Against the non-refundable deposit, Sahara would provide racks, in-store branding and product training. It would also promote products at the local level.
Earlier, the Reserve Bank of India (RBI) hadn’t confirmed the group’s claim that, till February, Sahara India Financial Corporation had returned Rs 71,000 crore (Rs 710 billion) to those who had invested in its residual non-banking company (RNBC) last year. The company was yet to refund Rs 1,700 crore (Rs 17 billion), Sahara said.
Sahara claims the refunds are monitored by RBI. “The company has filed to RBI its maturity projections. The company seeks RBI’s nod for the withdrawal of securities from time to time, based on maturity and pre-maturity. Repayments are being made after liquidating directed investments by the company, in line with the RBI directives,” it said.
It adds the company provides the central bank monthly utilisation certificates, duly certified by statutory auditors.
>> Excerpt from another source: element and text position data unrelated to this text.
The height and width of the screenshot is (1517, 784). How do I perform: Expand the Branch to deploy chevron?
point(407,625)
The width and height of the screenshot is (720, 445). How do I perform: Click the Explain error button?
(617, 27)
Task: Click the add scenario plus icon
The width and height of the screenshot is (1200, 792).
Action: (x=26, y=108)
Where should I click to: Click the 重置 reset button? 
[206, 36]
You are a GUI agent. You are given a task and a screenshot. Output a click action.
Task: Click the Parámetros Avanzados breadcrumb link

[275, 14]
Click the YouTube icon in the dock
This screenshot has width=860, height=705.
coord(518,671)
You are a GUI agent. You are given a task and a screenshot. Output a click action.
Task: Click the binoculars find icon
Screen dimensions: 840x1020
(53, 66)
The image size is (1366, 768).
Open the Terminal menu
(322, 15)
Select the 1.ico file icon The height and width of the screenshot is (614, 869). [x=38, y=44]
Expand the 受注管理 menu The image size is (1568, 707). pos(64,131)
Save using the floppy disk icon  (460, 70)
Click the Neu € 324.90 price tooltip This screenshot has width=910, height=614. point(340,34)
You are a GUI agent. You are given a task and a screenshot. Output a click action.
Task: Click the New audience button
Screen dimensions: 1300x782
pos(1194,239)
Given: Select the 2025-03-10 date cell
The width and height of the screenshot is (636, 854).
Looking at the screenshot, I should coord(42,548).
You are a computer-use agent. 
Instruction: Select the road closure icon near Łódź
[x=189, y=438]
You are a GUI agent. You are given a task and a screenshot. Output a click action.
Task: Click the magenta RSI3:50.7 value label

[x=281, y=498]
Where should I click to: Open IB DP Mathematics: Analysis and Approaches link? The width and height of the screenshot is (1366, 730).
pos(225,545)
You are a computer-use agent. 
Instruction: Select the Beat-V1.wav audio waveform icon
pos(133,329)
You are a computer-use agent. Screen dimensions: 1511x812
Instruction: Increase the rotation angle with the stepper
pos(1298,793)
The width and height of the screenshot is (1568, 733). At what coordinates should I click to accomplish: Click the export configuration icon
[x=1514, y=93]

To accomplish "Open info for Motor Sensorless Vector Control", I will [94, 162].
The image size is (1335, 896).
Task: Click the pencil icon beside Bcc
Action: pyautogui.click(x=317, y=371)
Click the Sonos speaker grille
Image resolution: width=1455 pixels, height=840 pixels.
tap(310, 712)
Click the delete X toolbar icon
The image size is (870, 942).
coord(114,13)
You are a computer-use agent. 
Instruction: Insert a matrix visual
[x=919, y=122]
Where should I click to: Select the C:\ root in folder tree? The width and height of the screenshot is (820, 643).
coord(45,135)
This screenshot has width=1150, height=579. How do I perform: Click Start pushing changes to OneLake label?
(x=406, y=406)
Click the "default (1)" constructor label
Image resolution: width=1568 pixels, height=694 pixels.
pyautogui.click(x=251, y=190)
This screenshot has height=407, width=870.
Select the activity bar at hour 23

It also provides movement of deposits liability certificate in line with the format provided by RBI, to be duly certified by statutory auditors, it adds. “Other returns, including know-your-customer compliance certificates are filed to RBI. Quarterly physical verification of securities and annual financial inspection are conducted by RBI regularly,” Sahara says.
An RBI official did not reply to an email seeking comment.
“There is no way to find out how Sahara has refunded the money, unless it is certified by an independent auditor,” an Institute of Chartered Accountants of India official said, adding the certificate should be sent to RBI and made public.
Last year, in advertisements in many newspapers, Sahara had claimed it had repaid all its RNBC investors. However, it didn’t clarify how it had managed to repay the investors in such a short period.
In the first advertisement, Sahara had said it would repay the entire liability by December 2011. But in subsequent advertisements, it had extended the deadline.